British Prime Minister Rishi Sunak and European Commission President Ursula von der Leyen are to meet outside London Monday for what 10 Downing Street is billing as “final talks” to end years of wrangling and seal a deal to resolve their thorny post-Brexit trade dispute over Northern Ireland.
In a joint statement Sunday, Sunak and von der Leyen said they “agreed to continue their work in person toward shared, practical solutions for the range of complex challenges around the Protocol on Ireland and Northern Ireland.”
The two sides announced that von der Leyen will travel to England for a meeting with Sunak in Windsor, about 20 miles west of London. A joint news conference is penciled in, followed by a statement by Sunak to the House of Commons. A meeting with King Charles III is also planned and will likely touch on a variety of issues, including climate change and the war in Ukraine.
Striking an agreement would be a victory for Sunak – but not the end of his troubles. Selling the deal to his own Conservative Party and its Northern Ireland allies may be tougher.
UK PM SUNAK HEADS TO NORTHERN IRELAND, FUELING SPECULATION OF POST-BREXIT TRADE TALKS
“The king is pleased to meet any world leader if they are visiting Britain and it is the government’s advice that he should do so,” a Buckingham Palace spokesperson told The Associated Press.

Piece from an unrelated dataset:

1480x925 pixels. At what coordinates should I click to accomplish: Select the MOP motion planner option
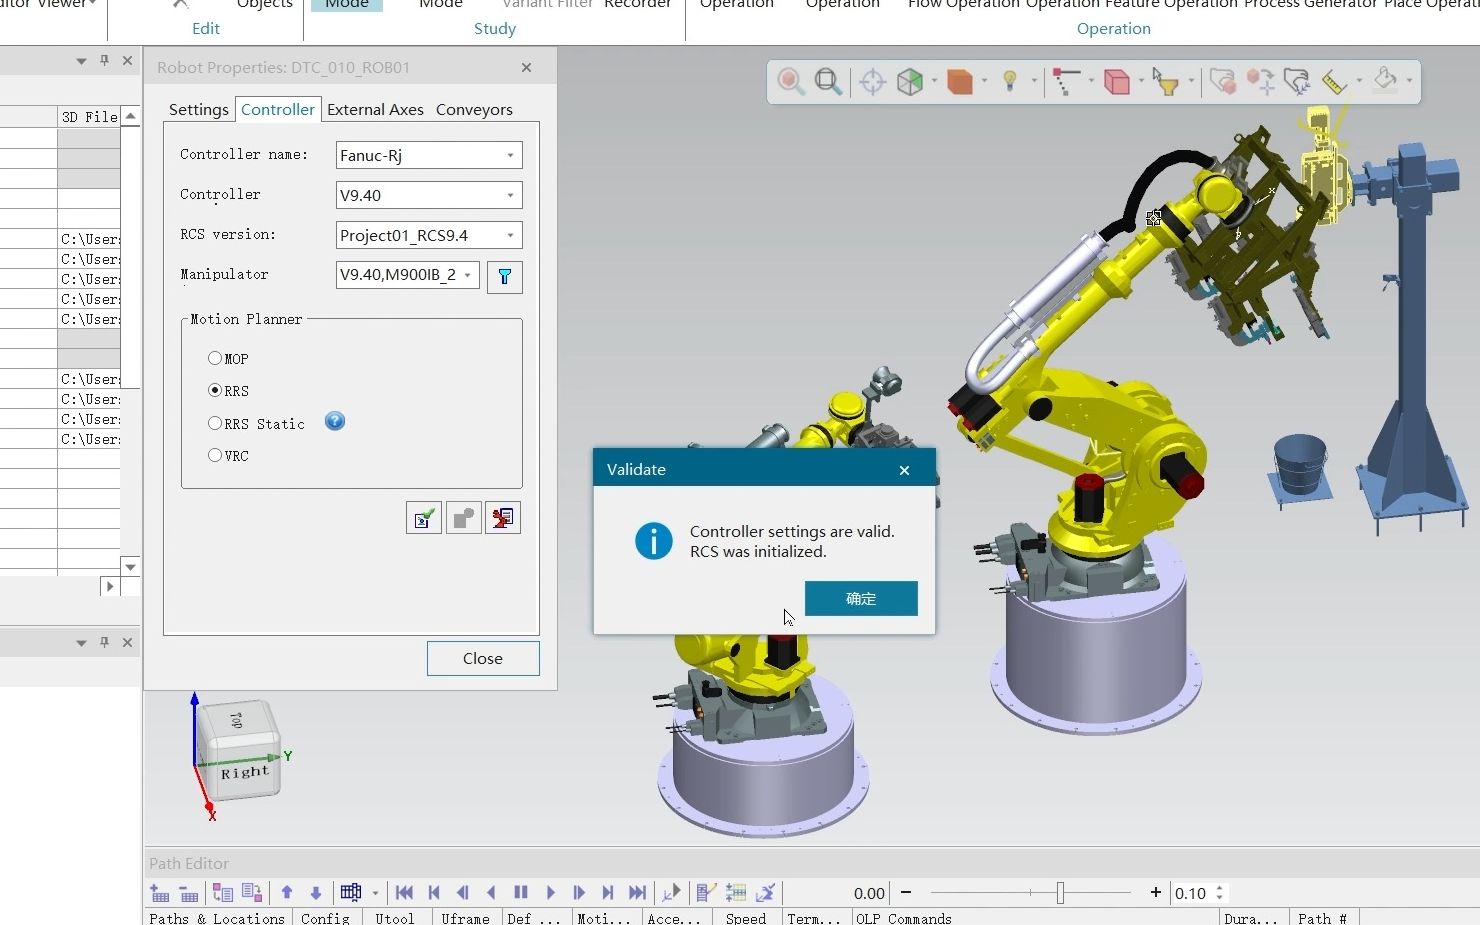[215, 358]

If all goes to plan, the deal could end a dispute that has soured U.K.-EU relations, sparked the collapse of the Belfast-based regional government and shaken Northern Ireland’s decades-old peace process.

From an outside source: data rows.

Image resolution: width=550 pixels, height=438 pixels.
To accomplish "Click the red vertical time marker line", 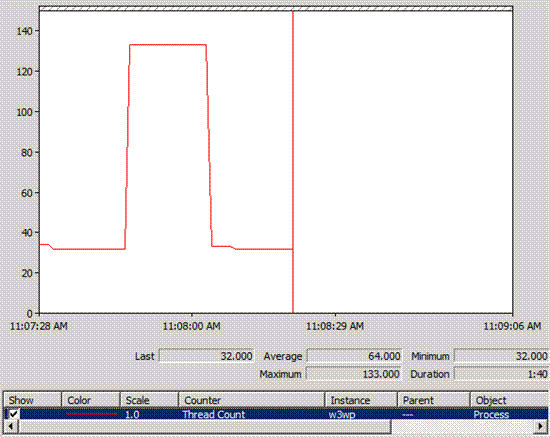I will [293, 161].
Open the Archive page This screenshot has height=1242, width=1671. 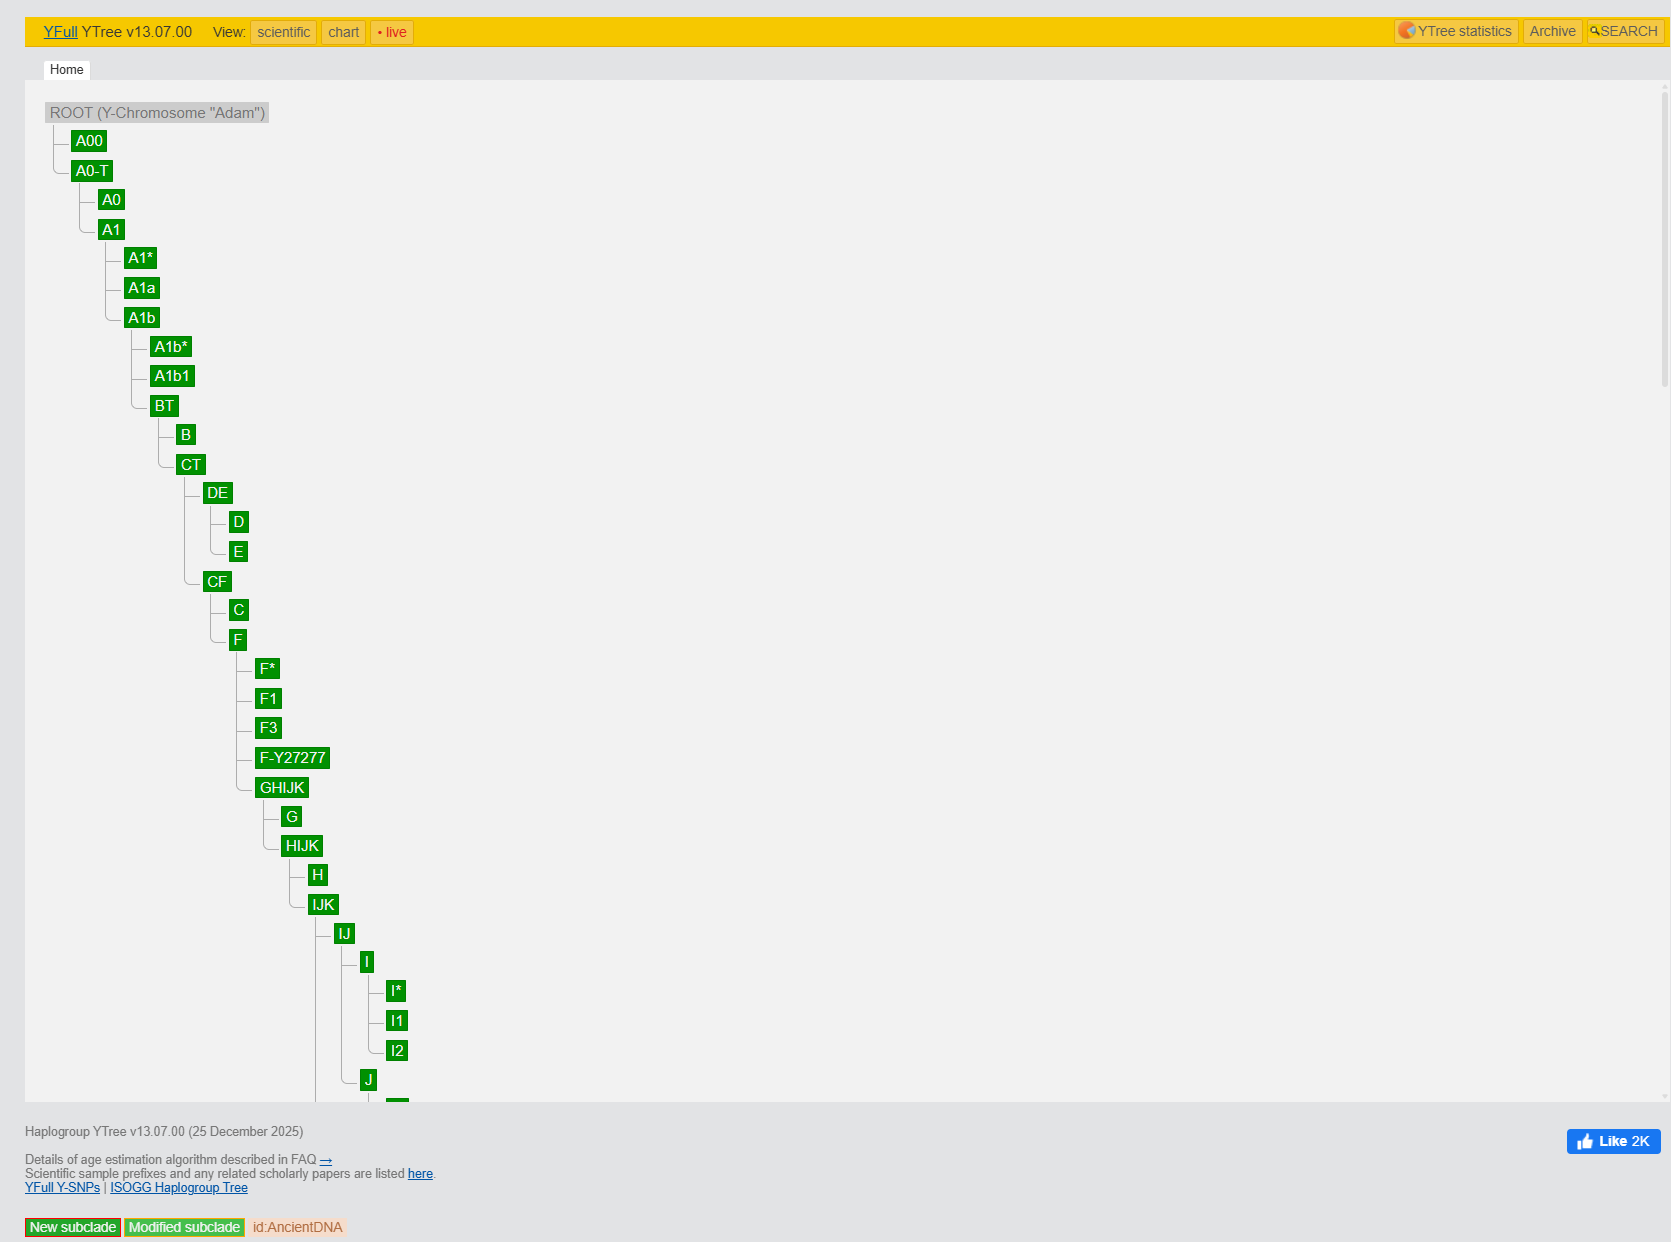(x=1552, y=32)
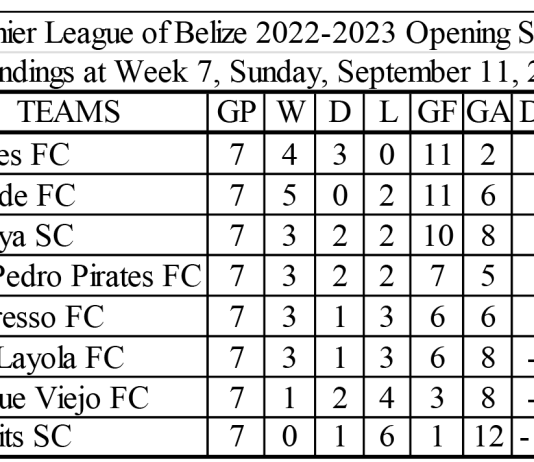
Task: Click wins value 0 in last row
Action: [290, 436]
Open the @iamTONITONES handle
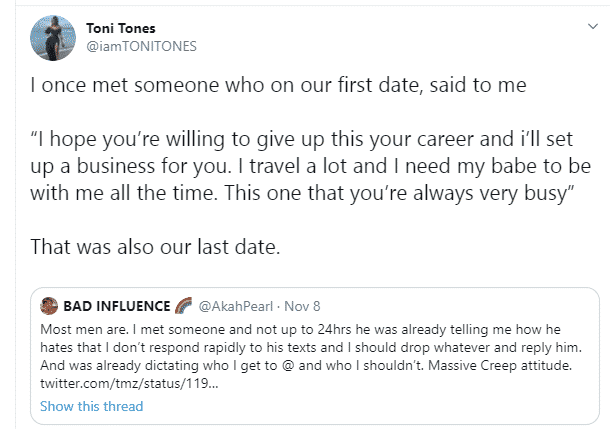The height and width of the screenshot is (429, 610). coord(141,46)
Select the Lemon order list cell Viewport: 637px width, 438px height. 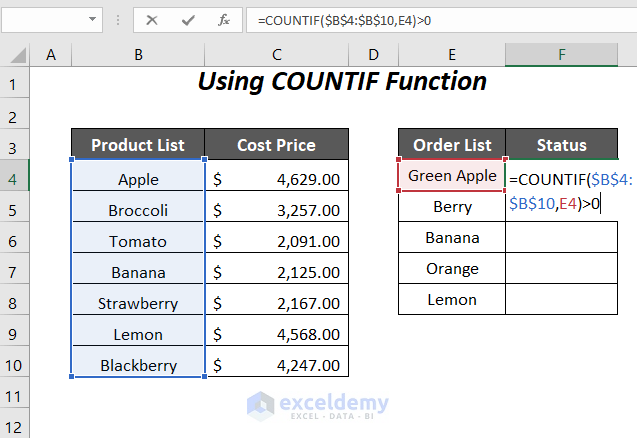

Northern Ireland is the only part of the U.K. that shares a border with an EU member, the Republic of Ireland. When the U.K. left the bloc in 2020, the two sides agreed to keep the Irish border free of customs posts and other checks because an open border is a key pillar of Northern Ireland’s peace process.
Instead, there are checks on some goods entering Northern Ireland from the rest of the U.K. That angered British unionist politicians in Belfast, who say the new trade border in the Irish Sea undermines Northern Ireland’s place in the United Kingdom.
What’s known as the Northern Ireland Protocol has been criticized as potentially jeopardizing the 1998 Good Friday Agreement, which ended decades of sectarian violence known as The Troubles. The Democratic Unionist Party collapsed Northern Ireland’s Protestant-Catholic power-sharing government a year ago in protest and has refused to return until the rules are scrapped or substantially rewritten.
Deputy Prime Minister Dominic Raab spoke to Sky News Sunday about taking “more of an intelligence-based approach” to good checks at Irish ports, which “would in itself involve a significant, substantial scaling back of the role of the ECJ.” He also spoke of the prospect of a “proper democratic check coming out of the institutions in Stormont.”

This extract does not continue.